-- begin --

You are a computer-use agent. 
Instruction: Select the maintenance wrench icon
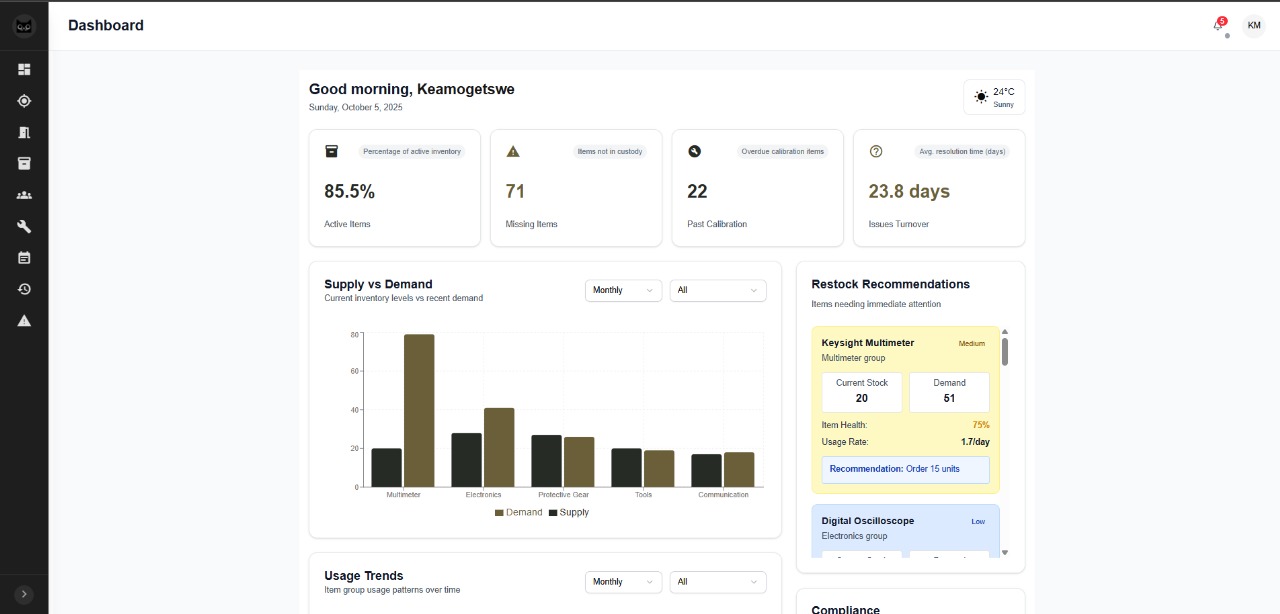[23, 226]
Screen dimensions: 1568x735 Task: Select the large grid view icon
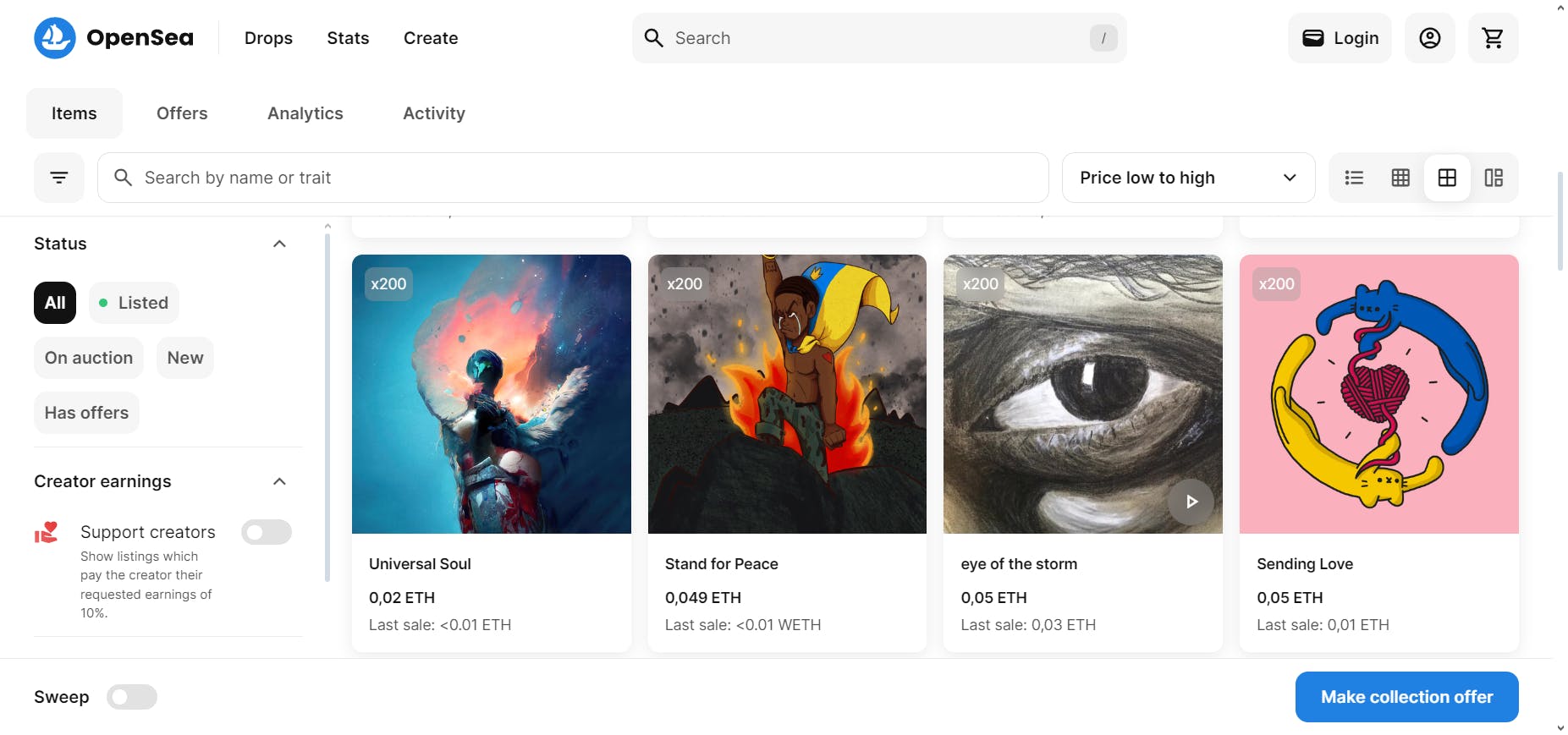(x=1447, y=178)
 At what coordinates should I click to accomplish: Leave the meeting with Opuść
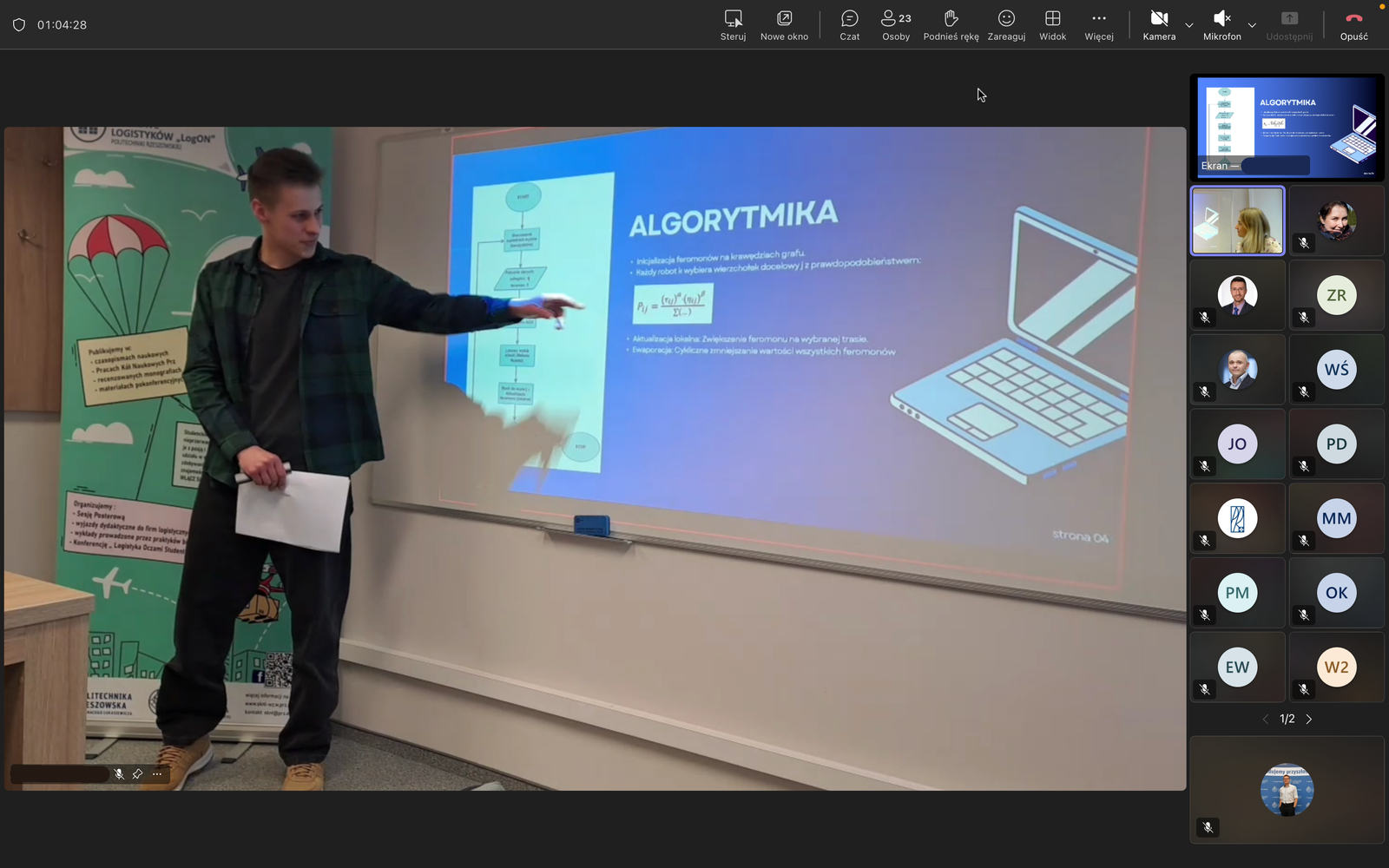click(x=1353, y=24)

-- end --

EXERCISE PROMPT = Substitute "button" for every "icon" in the data above, change nothing else, and leave the pictures out.

EXERCISE OUTPUT =
You are a computer-use agent. 
Instruction: Select the maintenance wrench button
[23, 226]
Screen dimensions: 1568x735 Task: Select the large grid view button
(x=1447, y=178)
 At what coordinates should I click to accomplish: Leave the meeting with Opuść
click(x=1353, y=24)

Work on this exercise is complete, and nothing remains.